@Butterfly64 - I hear you that things have improved for you and in the end, I can’t change your mind any more can more than you can change his. You choose to not get help just as he chooses to not get help. You really don’t seem to like it when people try to change your mind here and point out a possible area of growth - that’s what you do with him too that he also resists. That’s ok.
You have an opportunity to do what he won’t do, and you choose to do not it. That’s also ok. It’s your choice. Just as it’s his choice. You both get to live with the results.
This is his shit:
You keep attempting to re-explain yourself but you continue to send the same push/pull messages between your words and actions. I find it very confusing to me and really unclear —- BUT I hear you clearly when you write that you are being super clear to him. That’s good! If it all makes sense to you and him, then I’m glad for that.
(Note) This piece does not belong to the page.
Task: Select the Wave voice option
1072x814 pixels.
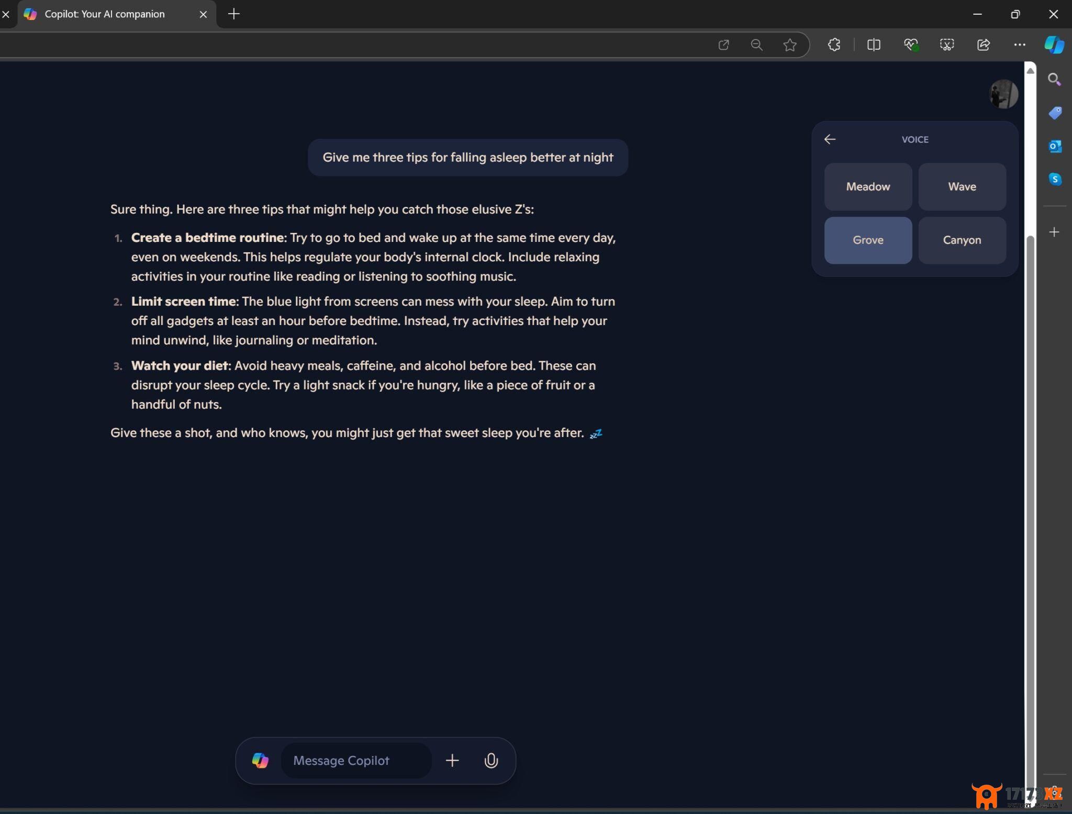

I do accept you are sure you have made the right choice for you to continue to plan on further relationship with him. Or not. I’m actually not quite clear on that, but it doesn’t need to be re-explained because at the end of the day, you are quite clear the current course of action is the right one for you. He also seems pretty sure he’s made the right choice for himself to not seek treatment and change. You both are making the choices you have deemed best for the situation. He is the one to best know what he will do with his life and same for you. I really do hope it all works out for the best for you both!